2. Self esteem dipandang sebagai perbandingan antara ideal self dan real self
Individu akan memiliki self esteem yang tinggi, jika real self mendekati ideal
self dan begitu sebaliknya bahwa individu akan memiliki self esteem yang
rendah, jika real self jauh dari ideal self.
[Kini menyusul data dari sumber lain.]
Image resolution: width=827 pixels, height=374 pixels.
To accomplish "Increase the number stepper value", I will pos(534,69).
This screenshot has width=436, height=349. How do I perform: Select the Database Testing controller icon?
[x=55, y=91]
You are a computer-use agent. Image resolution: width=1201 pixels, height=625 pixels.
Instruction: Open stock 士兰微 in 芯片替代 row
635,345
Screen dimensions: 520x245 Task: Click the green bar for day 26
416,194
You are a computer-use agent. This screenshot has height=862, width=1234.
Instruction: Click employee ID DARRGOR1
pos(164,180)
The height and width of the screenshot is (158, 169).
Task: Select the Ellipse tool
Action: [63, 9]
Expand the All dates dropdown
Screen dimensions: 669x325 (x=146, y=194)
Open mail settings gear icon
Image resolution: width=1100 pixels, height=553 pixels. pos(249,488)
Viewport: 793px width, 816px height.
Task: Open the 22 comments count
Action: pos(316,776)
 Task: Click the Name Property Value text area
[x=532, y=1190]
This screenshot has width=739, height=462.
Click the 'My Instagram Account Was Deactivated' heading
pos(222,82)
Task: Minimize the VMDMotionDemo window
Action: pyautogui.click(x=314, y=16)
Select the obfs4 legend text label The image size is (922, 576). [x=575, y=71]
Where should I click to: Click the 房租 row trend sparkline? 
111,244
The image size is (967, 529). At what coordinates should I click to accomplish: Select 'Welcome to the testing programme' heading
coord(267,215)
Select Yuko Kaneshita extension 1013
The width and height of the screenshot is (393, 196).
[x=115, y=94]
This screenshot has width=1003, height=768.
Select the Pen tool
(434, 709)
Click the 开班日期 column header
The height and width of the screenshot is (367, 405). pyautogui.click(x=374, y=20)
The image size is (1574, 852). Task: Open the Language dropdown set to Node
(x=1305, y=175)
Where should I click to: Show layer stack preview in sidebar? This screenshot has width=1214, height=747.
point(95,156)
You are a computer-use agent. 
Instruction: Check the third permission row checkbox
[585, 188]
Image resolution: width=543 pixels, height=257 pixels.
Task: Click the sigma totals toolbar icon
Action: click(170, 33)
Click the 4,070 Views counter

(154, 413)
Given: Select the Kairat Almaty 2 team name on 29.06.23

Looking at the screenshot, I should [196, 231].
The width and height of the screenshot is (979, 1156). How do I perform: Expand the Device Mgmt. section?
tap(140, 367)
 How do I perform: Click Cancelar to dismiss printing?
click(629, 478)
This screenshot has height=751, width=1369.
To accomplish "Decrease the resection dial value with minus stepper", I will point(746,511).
3. Self esteem dianggap sebagai respon psikologis seseorang terhadap dirinya
sendiri, lebih dari sekedar sikap.
24
4. Self esteem dipahami sebagai komponen dari kepribadian atau self system
seseorang.
3. Dimensi Self Esteem
Self esteem terbagi menjadi tiga dimensi utama (Heatherton & Wyland, 2003), yaitu:
a. Performance self esteem
Performance self esteem mengacu pada perasaan individu terhadap
kemampuan diri secara umum dan termasuk juga kemampuan intelektual,
performa di sekolah, kapasitas regulasi diri, kepercayaan diri, keyakinan, dan
agency (perantara). Individu yang memiliki performance self esteem yang tinggi
percaya bahwa dirinya pintar dan kompeten.
b. Social self esteem
Social self esteem mengacu pada bagaimana seseorang meyakini dirinya
diterima oleh orang lain. Hal ini merupakan persepsi dari kenyataan yang
sesungguhnya. Seseorang yang percaya bahwa orang lain, terutama significant
others, menganggap dirinya bernilai dan menghormatinya, maka individu tersebut
akan memiliki self esteem yang tinggi. Hal ini dapat tetap berlangsung bahkan
ketika orang lain sesungguhnya sedang merendahkannya. Individu yang memiliki
self esteem yang rendah akan sering mengalami kecemasan sosial ketika berada di
area publik. Individu yang memiliki self esteem yang rendah akan sangat
memerhatikan penampilan dan sangat mencemaskan bagaimana pandangan orang
lain terhadap dirinya.
25
c. Physical self esteem
Physical self esteem mengacu pada bagaimana individu melihat keadaan
fisiknya, termasuk kemampuan fisik, seberapa menarik dirinya, body image,
gambaran fisik dan perasaan terhadap ras dan etnisnya.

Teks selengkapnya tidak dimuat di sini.